Today, especially in these here parts, the first glimmer of sunshine on a paved parking lot means a continual flow of workers heading out. To me, they are like salmon swimming upstream – searching for that new pool of water to gather.

Now that leaving a workplace no longer requires bundling up like a kindergartener in a snowsuit and scraping a mound of snow off the car just to get a cuppa joe from the local doughnut shop, chances are employee momentary absenteeism is going to increase.

What does that mean for your customer in today’s panicky economics?

Are there opportunities for strategic location shifts within your accounts, taking
advantage of higher traffic flows? Rightly so, some operators face pretty strict
conditions as to where a machine can be located within a facility, but have you had that conversation lately?

Much like the salmon analogy, this is a good time to go fishing with your clients. Not necessarily in a literal sense, but here’s the picture: fuel costs can’t be ignored any longer, food prices are beginning to spike, and even the almighty brown-cup Buddha has raised coffee prices.

According to economic analysts, energy prices jumped 2.9 per cent in March, the biggest increase since November. The price of gasoline was up 1.3 per cent, while natural gas rose by 4.2 per cent. Home heating oil shot up by 13.1 per cent and diesel fuel increased by 15.3 per cent.

Food costs rose by 1.2 per cent in the same month.

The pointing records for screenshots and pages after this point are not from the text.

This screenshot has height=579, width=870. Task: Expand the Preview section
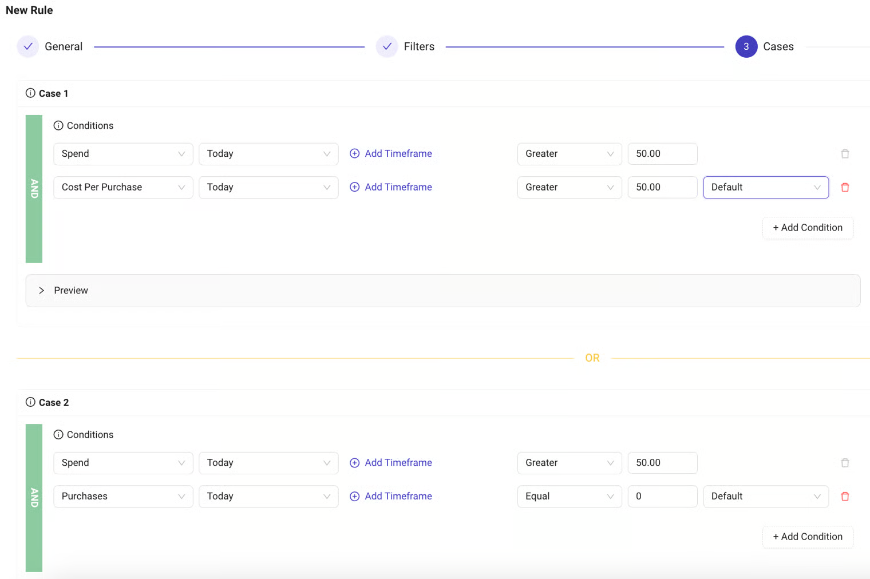(x=42, y=291)
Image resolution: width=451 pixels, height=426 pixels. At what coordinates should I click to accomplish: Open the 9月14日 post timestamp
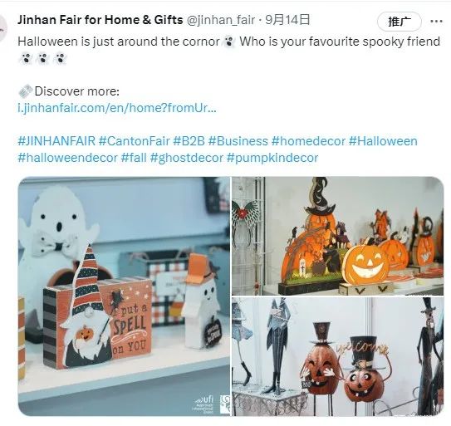tap(287, 20)
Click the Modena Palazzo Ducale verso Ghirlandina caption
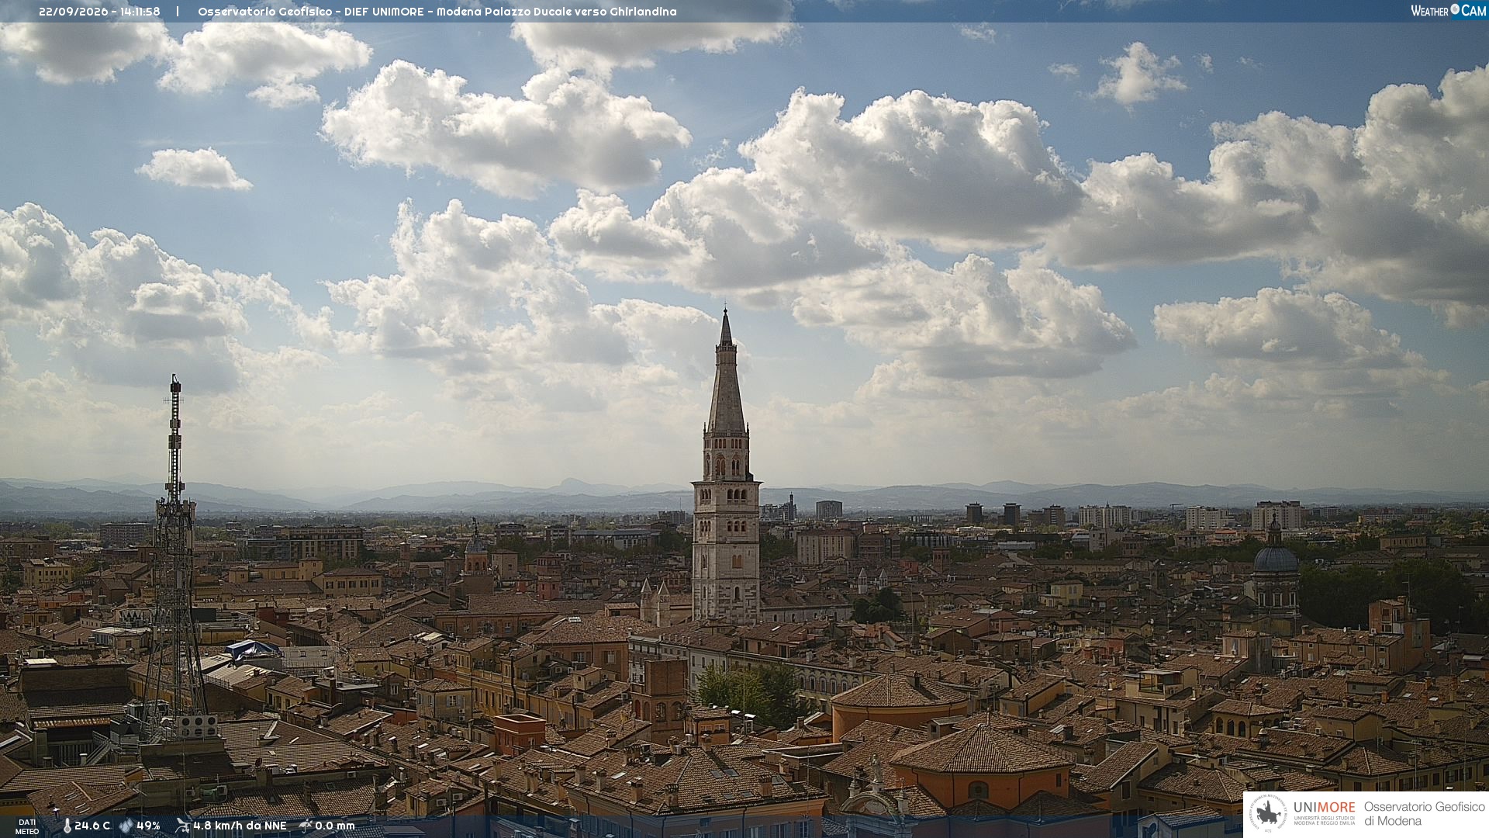 (556, 12)
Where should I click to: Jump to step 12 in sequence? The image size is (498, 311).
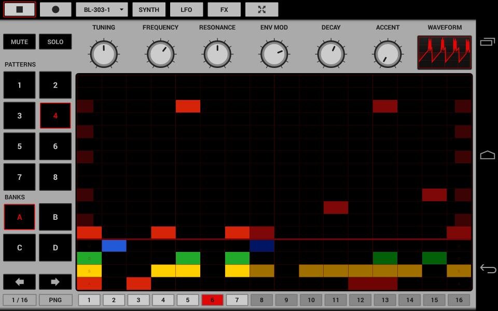(x=361, y=300)
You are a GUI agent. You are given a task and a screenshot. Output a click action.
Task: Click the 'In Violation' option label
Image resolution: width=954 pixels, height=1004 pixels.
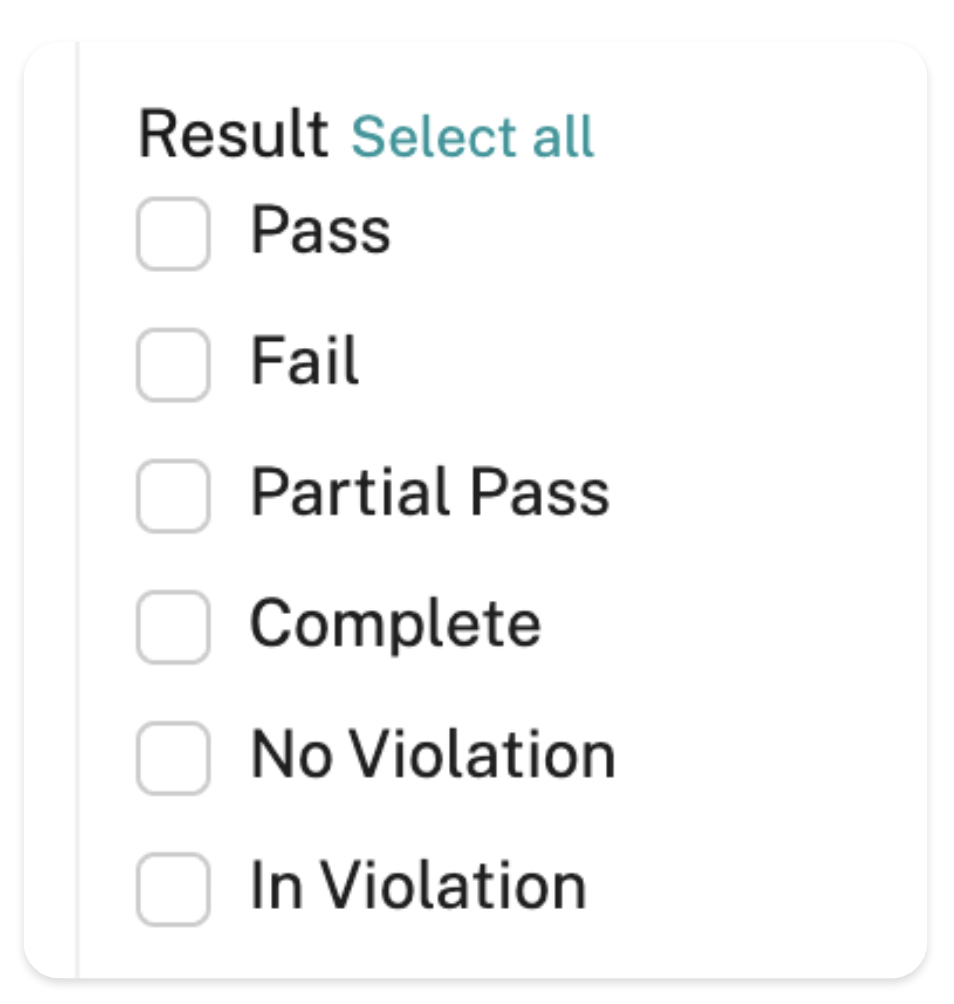pyautogui.click(x=418, y=887)
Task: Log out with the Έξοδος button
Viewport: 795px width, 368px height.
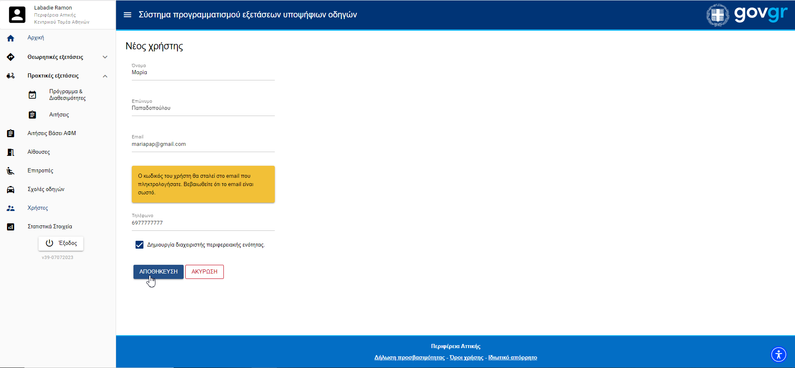Action: click(61, 243)
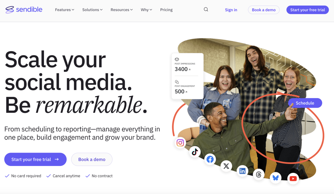Expand the Resources dropdown
This screenshot has width=334, height=194.
point(121,10)
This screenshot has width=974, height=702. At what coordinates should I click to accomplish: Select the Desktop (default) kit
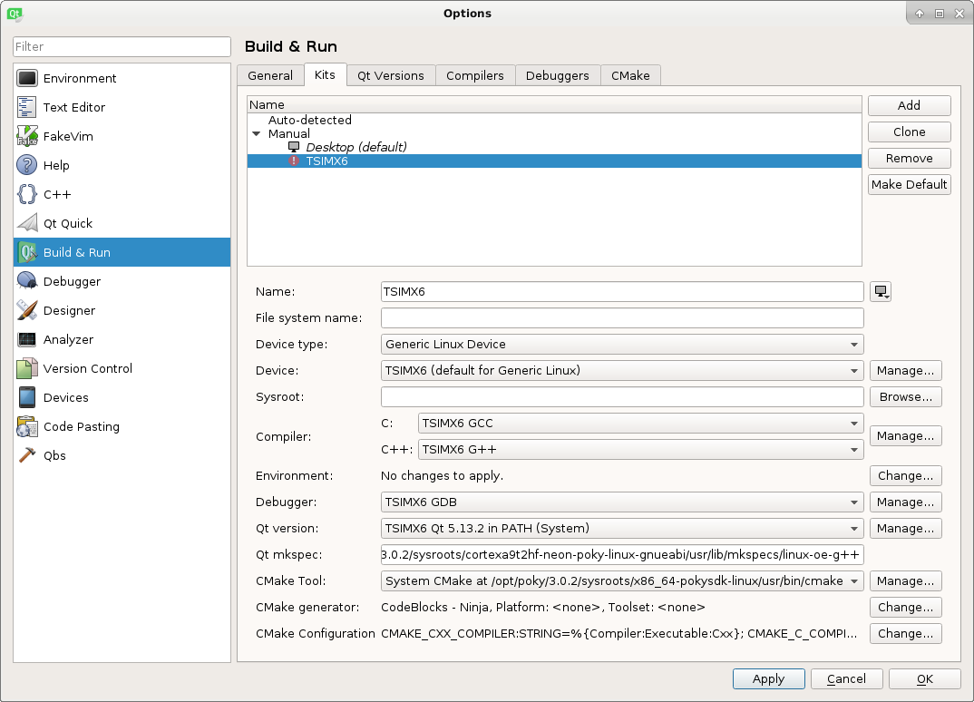click(x=356, y=147)
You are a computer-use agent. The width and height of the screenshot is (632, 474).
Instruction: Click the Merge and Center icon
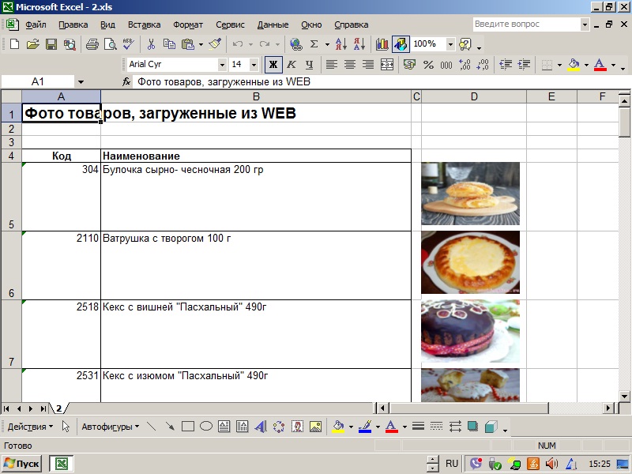tap(387, 65)
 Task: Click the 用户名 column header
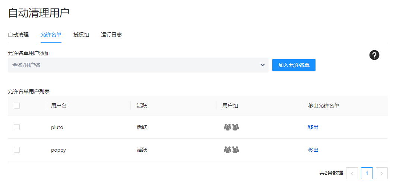tap(59, 106)
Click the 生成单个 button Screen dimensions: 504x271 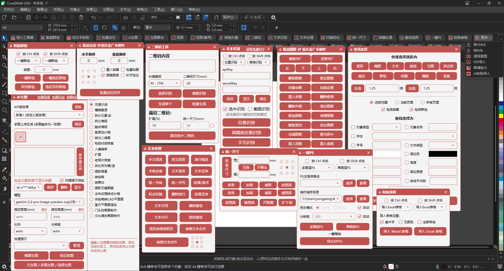pos(165,104)
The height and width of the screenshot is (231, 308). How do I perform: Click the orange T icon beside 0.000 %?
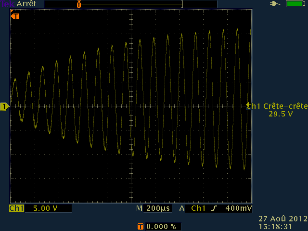pyautogui.click(x=141, y=226)
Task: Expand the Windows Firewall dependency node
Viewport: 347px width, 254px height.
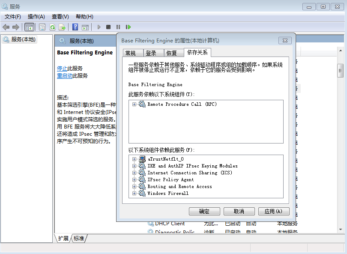Action: coord(134,193)
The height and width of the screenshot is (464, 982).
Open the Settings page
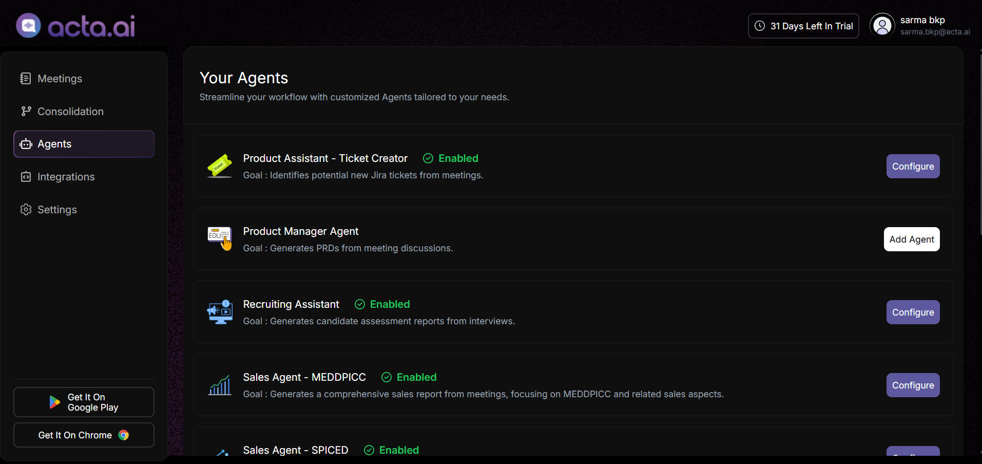point(57,210)
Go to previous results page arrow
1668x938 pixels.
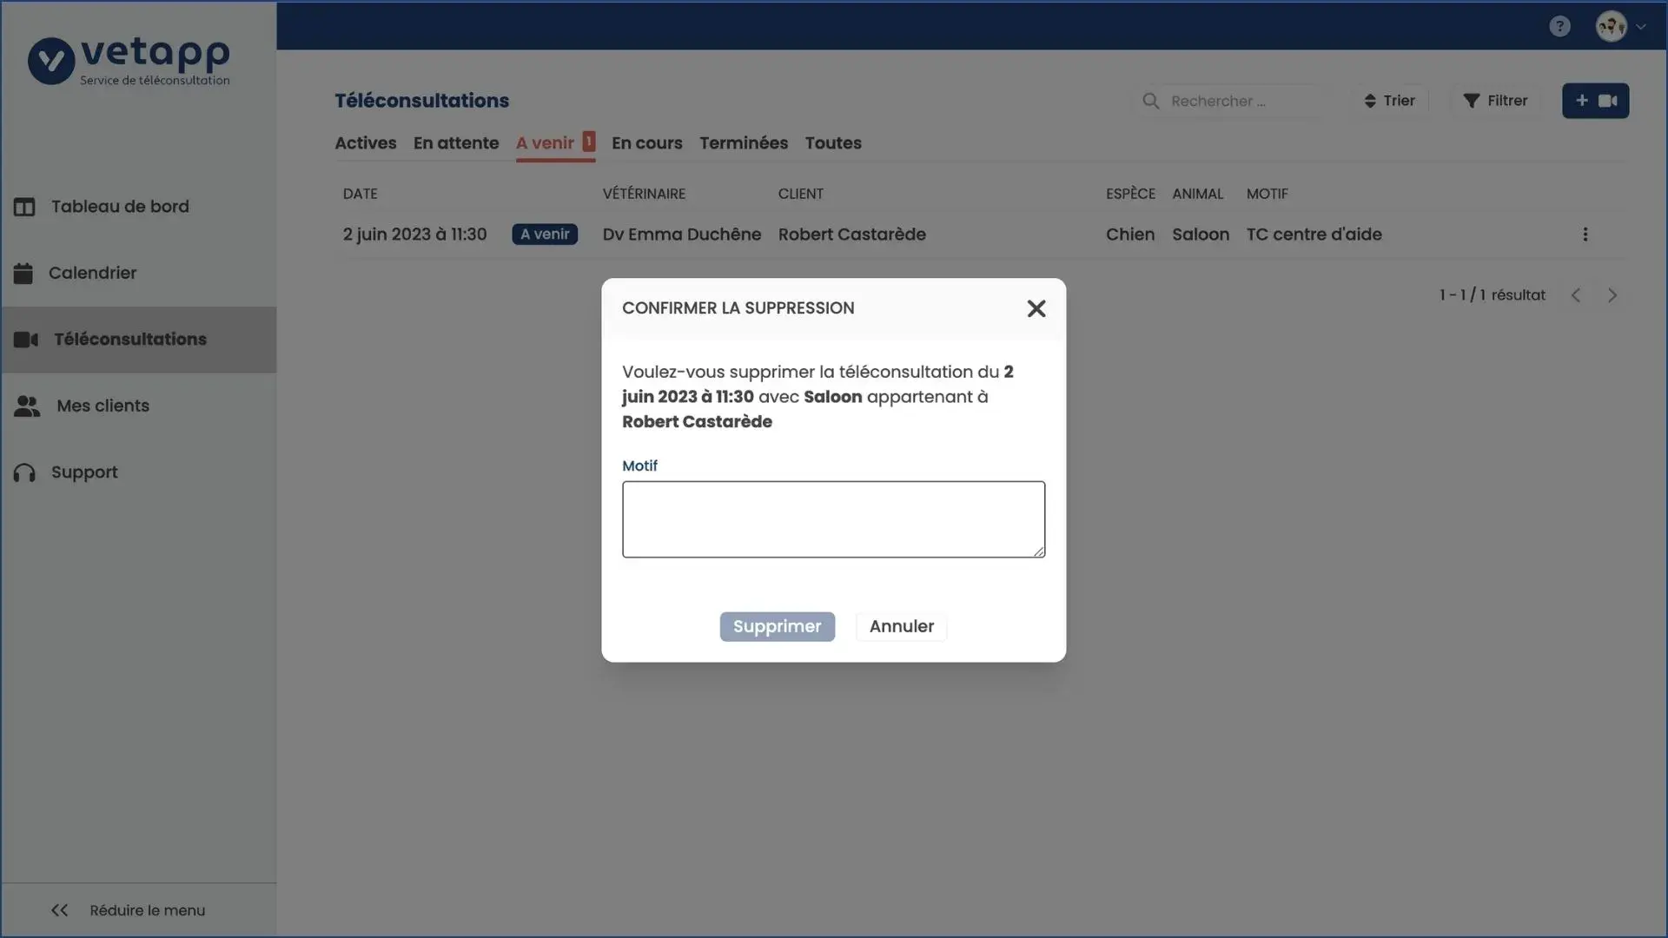[x=1576, y=295]
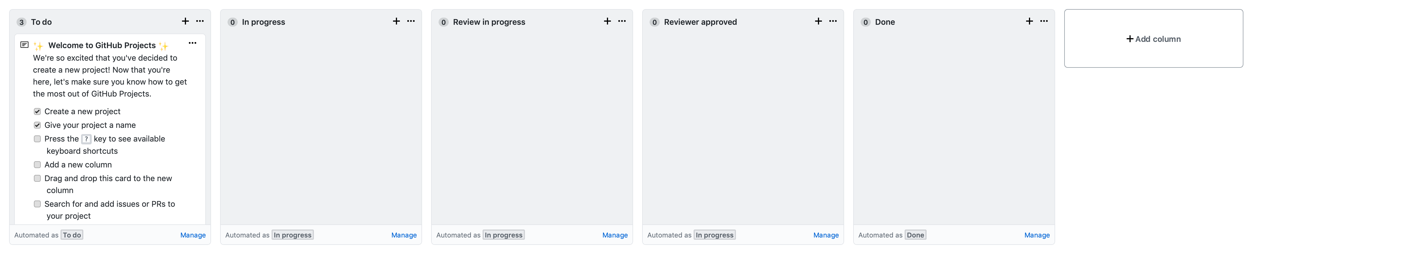1422x254 pixels.
Task: Click plus icon in Review in progress column
Action: 607,22
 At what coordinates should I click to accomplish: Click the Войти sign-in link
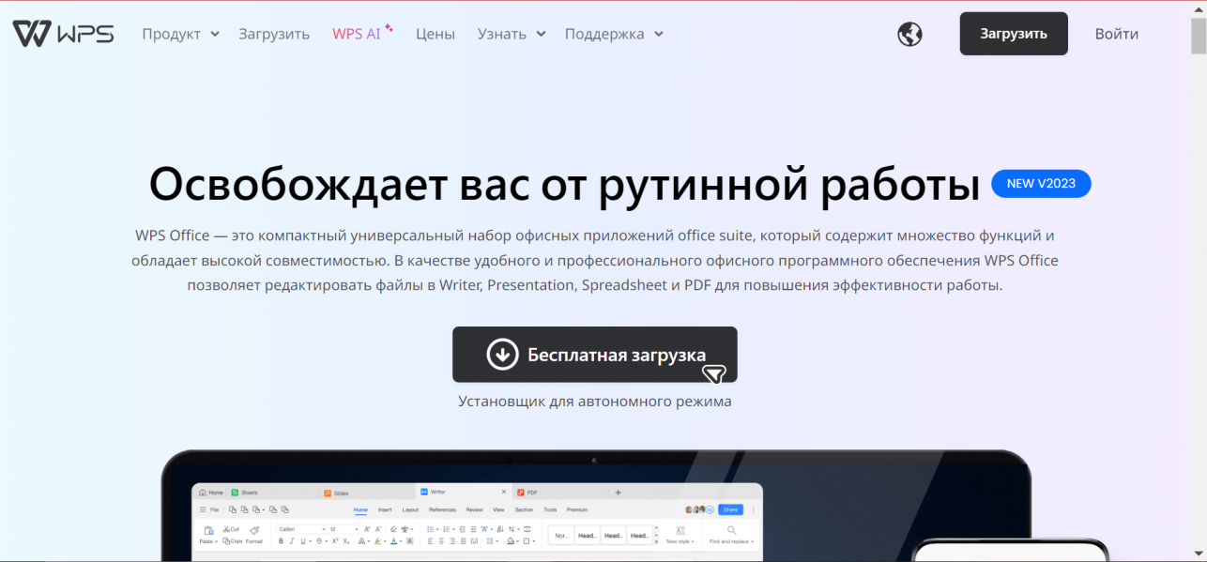point(1116,34)

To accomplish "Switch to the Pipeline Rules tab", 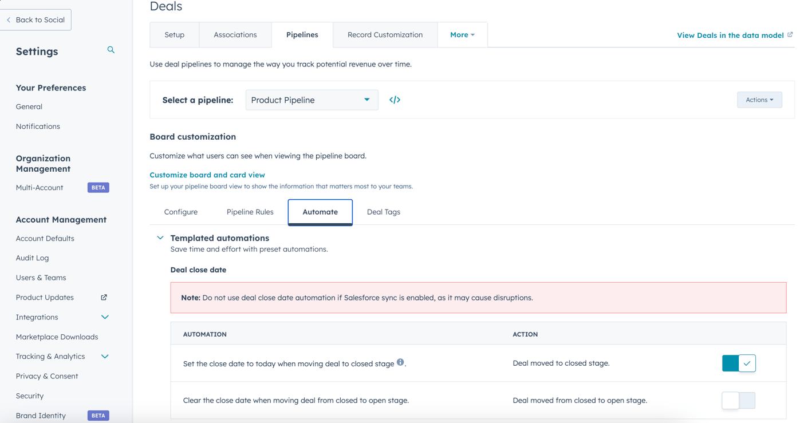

And it’s not going to stop there. The mainstream media has already hyped-up the gas prices to $1.40 per litre, even $1.50, by summer. Think that won’t happen now?

In your pond, there are some pretty big predators (drive-throughs, new foodservice establishments getting into the coffee and snack business) … and a not-so-healthy bit of pollution (uncertain economics and fears over productivity). To land something worth keeping, it’s going to take some intuition and testing.

Fishing with that client will be exactly like fishing with Bob Izumi. You’re going to need the right bait, and you’re going to have to cast your line into the waters many times over before you catch anything worthy of a taxidermed trophy.

But before you decide whether or not it’s a keeper, you’ll need to know, is that catch the kind found in abundance, or close to extinction; because sometimes, you need to know when to catch and release.